Task instructions: All lines of the data shown below should be output exactly as they stand.

--- Input for this task ---

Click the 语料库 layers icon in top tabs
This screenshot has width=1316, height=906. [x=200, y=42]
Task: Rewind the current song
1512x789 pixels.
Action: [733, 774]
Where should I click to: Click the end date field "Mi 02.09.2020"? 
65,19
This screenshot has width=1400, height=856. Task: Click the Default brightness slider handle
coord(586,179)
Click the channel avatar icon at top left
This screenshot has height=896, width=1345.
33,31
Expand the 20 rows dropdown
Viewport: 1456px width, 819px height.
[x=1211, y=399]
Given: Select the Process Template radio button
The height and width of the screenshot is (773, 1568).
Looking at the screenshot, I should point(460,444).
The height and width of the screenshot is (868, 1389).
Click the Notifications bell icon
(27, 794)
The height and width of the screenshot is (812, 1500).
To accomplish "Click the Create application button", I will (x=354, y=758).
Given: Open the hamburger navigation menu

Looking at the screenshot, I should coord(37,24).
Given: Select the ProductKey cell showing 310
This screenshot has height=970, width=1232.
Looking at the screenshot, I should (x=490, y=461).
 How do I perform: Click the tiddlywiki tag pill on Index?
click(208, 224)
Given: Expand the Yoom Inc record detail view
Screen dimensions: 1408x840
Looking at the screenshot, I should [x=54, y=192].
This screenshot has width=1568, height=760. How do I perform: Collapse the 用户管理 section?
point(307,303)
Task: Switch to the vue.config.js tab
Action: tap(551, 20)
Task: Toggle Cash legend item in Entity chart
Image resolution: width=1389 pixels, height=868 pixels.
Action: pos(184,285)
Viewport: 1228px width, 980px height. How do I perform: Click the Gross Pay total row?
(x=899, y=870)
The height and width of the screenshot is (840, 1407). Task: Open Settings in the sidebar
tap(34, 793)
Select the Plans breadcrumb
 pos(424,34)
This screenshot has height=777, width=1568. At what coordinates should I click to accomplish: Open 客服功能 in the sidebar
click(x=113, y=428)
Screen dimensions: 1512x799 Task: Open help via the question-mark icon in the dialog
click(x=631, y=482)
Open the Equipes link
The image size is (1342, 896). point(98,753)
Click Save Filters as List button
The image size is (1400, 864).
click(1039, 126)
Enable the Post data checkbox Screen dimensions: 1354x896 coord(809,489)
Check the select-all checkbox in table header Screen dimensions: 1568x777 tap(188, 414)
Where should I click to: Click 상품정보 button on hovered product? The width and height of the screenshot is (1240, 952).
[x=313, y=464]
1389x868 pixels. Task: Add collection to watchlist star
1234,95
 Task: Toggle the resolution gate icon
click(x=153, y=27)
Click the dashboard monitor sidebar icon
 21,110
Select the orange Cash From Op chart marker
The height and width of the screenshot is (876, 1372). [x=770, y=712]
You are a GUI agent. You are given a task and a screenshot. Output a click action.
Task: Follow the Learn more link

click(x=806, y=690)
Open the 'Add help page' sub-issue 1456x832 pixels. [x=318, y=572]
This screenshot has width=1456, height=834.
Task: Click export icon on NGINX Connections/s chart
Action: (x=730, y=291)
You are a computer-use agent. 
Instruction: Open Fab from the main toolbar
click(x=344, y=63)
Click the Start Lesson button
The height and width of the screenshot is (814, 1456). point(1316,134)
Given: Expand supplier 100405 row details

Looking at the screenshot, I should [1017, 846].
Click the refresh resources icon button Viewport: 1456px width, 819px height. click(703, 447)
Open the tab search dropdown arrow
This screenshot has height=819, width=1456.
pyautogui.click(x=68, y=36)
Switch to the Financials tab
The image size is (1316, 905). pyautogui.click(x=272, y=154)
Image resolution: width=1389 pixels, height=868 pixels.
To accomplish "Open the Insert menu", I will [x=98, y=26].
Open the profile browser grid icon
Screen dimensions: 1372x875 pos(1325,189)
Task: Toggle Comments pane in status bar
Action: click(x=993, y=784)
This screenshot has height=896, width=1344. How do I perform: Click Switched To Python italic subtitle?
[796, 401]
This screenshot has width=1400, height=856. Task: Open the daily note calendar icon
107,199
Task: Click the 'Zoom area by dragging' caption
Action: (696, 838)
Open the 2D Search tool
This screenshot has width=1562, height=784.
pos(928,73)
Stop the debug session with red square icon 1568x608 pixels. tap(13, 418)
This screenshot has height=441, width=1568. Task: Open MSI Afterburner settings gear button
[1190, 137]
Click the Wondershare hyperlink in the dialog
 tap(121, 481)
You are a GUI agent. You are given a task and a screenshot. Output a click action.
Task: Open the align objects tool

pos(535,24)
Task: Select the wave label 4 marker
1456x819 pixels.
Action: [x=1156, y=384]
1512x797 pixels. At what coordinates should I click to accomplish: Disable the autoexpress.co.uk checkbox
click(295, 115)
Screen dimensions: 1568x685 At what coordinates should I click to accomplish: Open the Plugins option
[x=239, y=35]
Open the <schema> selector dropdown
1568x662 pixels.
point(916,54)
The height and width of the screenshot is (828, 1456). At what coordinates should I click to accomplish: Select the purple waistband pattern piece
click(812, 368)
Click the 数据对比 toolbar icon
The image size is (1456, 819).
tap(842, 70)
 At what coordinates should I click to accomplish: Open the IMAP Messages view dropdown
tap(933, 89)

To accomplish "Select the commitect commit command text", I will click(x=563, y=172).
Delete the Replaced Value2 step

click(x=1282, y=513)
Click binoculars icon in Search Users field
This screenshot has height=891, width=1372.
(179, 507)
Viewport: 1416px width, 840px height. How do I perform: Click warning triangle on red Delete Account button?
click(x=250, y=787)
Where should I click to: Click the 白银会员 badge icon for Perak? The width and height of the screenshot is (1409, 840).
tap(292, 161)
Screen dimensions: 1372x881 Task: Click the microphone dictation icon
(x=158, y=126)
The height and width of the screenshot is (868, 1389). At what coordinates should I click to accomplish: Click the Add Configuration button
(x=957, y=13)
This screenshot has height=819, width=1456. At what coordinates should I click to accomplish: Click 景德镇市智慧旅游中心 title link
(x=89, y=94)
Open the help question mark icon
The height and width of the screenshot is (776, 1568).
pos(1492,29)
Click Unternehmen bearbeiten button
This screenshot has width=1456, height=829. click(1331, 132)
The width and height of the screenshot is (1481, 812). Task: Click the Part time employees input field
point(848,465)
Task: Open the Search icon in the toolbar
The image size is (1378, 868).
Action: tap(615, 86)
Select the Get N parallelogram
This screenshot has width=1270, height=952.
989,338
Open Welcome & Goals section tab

---

Output below:
Click the 语料库 layers icon in top tabs
This screenshot has width=1316, height=906. [x=200, y=42]
Task: Rewind the current song
1512x789 pixels.
Action: [733, 774]
Where should I click to: Click the end date field "Mi 02.09.2020"? 
65,19
This screenshot has width=1400, height=856. Task: Click the Default brightness slider handle
coord(586,179)
Click the channel avatar icon at top left
This screenshot has height=896, width=1345.
33,31
Expand the 20 rows dropdown
Viewport: 1456px width, 819px height.
[x=1211, y=399]
Given: Select the Process Template radio button
The height and width of the screenshot is (773, 1568).
Looking at the screenshot, I should point(460,444).
The height and width of the screenshot is (868, 1389).
Click the Notifications bell icon
(27, 794)
The height and width of the screenshot is (812, 1500).
To accomplish "Click the Create application button", I will (x=354, y=758).
Given: Open the hamburger navigation menu

Looking at the screenshot, I should coord(37,24).
Given: Select the ProductKey cell showing 310
This screenshot has height=970, width=1232.
Looking at the screenshot, I should (x=490, y=461).
 How do I perform: Click the tiddlywiki tag pill on Index?
click(208, 224)
Given: Expand the Yoom Inc record detail view
Screen dimensions: 1408x840
Looking at the screenshot, I should [x=54, y=192].
This screenshot has width=1568, height=760. How do I perform: Collapse the 用户管理 section?
point(307,303)
Task: Switch to the vue.config.js tab
Action: tap(551, 20)
Task: Toggle Cash legend item in Entity chart
Image resolution: width=1389 pixels, height=868 pixels.
Action: pos(184,285)
Viewport: 1228px width, 980px height. How do I perform: Click the Gross Pay total row?
(x=899, y=870)
The height and width of the screenshot is (840, 1407). Task: Open Settings in the sidebar
tap(34, 793)
Select the Plans breadcrumb
 pos(424,34)
This screenshot has height=777, width=1568. At what coordinates should I click to accomplish: Open 客服功能 in the sidebar
click(x=113, y=428)
Screen dimensions: 1512x799 Task: Open help via the question-mark icon in the dialog
click(x=631, y=482)
Open the Equipes link
The image size is (1342, 896). point(98,753)
Click Save Filters as List button
The image size is (1400, 864).
click(1039, 126)
Enable the Post data checkbox Screen dimensions: 1354x896 coord(809,489)
Check the select-all checkbox in table header Screen dimensions: 1568x777 tap(188, 414)
Where should I click to: Click 상품정보 button on hovered product? The width and height of the screenshot is (1240, 952).
[x=313, y=464]
1389x868 pixels. Task: Add collection to watchlist star
1234,95
 Task: Toggle the resolution gate icon
click(x=153, y=27)
Click the dashboard monitor sidebar icon
 21,110
Select the orange Cash From Op chart marker
The height and width of the screenshot is (876, 1372). [x=770, y=712]
You are a GUI agent. You are given a task and a screenshot. Output a click action.
Task: Follow the Learn more link

click(x=806, y=690)
Open the 'Add help page' sub-issue 1456x832 pixels. [x=318, y=572]
This screenshot has width=1456, height=834.
Task: Click export icon on NGINX Connections/s chart
Action: (x=730, y=291)
You are a computer-use agent. 
Instruction: Open Fab from the main toolbar
click(x=344, y=63)
Click the Start Lesson button
The height and width of the screenshot is (814, 1456). point(1316,134)
Given: Expand supplier 100405 row details

Looking at the screenshot, I should [1017, 846].
Click the refresh resources icon button Viewport: 1456px width, 819px height. click(703, 447)
Open the tab search dropdown arrow
This screenshot has height=819, width=1456.
pyautogui.click(x=68, y=36)
Switch to the Financials tab
The image size is (1316, 905). pyautogui.click(x=272, y=154)
Image resolution: width=1389 pixels, height=868 pixels.
To accomplish "Open the Insert menu", I will [x=98, y=26].
Open the profile browser grid icon
Screen dimensions: 1372x875 pos(1325,189)
Task: Toggle Comments pane in status bar
Action: click(x=993, y=784)
This screenshot has height=896, width=1344. How do I perform: Click Switched To Python italic subtitle?
[796, 401]
This screenshot has width=1400, height=856. Task: Open the daily note calendar icon
107,199
Task: Click the 'Zoom area by dragging' caption
Action: (696, 838)
Open the 2D Search tool
This screenshot has width=1562, height=784.
pos(928,73)
Stop the debug session with red square icon 1568x608 pixels. tap(13, 418)
This screenshot has height=441, width=1568. Task: Open MSI Afterburner settings gear button
[1190, 137]
Click the Wondershare hyperlink in the dialog
 tap(121, 481)
You are a GUI agent. You are given a task and a screenshot. Output a click action.
Task: Open the align objects tool

pos(535,24)
Task: Select the wave label 4 marker
1456x819 pixels.
Action: [x=1156, y=384]
1512x797 pixels. At what coordinates should I click to accomplish: Disable the autoexpress.co.uk checkbox
click(295, 115)
Screen dimensions: 1568x685 At what coordinates should I click to accomplish: Open the Plugins option
[x=239, y=35]
Open the <schema> selector dropdown
1568x662 pixels.
point(916,54)
The height and width of the screenshot is (828, 1456). At what coordinates should I click to accomplish: Select the purple waistband pattern piece
click(812, 368)
Click the 数据对比 toolbar icon
The image size is (1456, 819).
tap(842, 70)
 At what coordinates should I click to accomplish: Open the IMAP Messages view dropdown
tap(933, 89)

To accomplish "Select the commitect commit command text", I will click(x=563, y=172).
Delete the Replaced Value2 step

click(x=1282, y=513)
Click binoculars icon in Search Users field
This screenshot has height=891, width=1372.
(179, 507)
Viewport: 1416px width, 840px height. How do I perform: Click warning triangle on red Delete Account button?
click(x=250, y=787)
Where should I click to: Click the 白银会员 badge icon for Perak? The width and height of the screenshot is (1409, 840).
tap(292, 161)
Screen dimensions: 1372x881 Task: Click the microphone dictation icon
(x=158, y=126)
The height and width of the screenshot is (868, 1389). At what coordinates should I click to accomplish: Click the Add Configuration button
(x=957, y=13)
This screenshot has height=819, width=1456. At what coordinates should I click to accomplish: Click 景德镇市智慧旅游中心 title link
(x=89, y=94)
Open the help question mark icon
The height and width of the screenshot is (776, 1568).
pos(1492,29)
Click Unternehmen bearbeiten button
This screenshot has width=1456, height=829. click(1331, 132)
The width and height of the screenshot is (1481, 812). Task: Click the Part time employees input field
point(848,465)
Task: Open the Search icon in the toolbar
The image size is (1378, 868).
Action: tap(615, 86)
Select the Get N parallelogram
This screenshot has width=1270, height=952.
989,338
Open Welcome & Goals section tab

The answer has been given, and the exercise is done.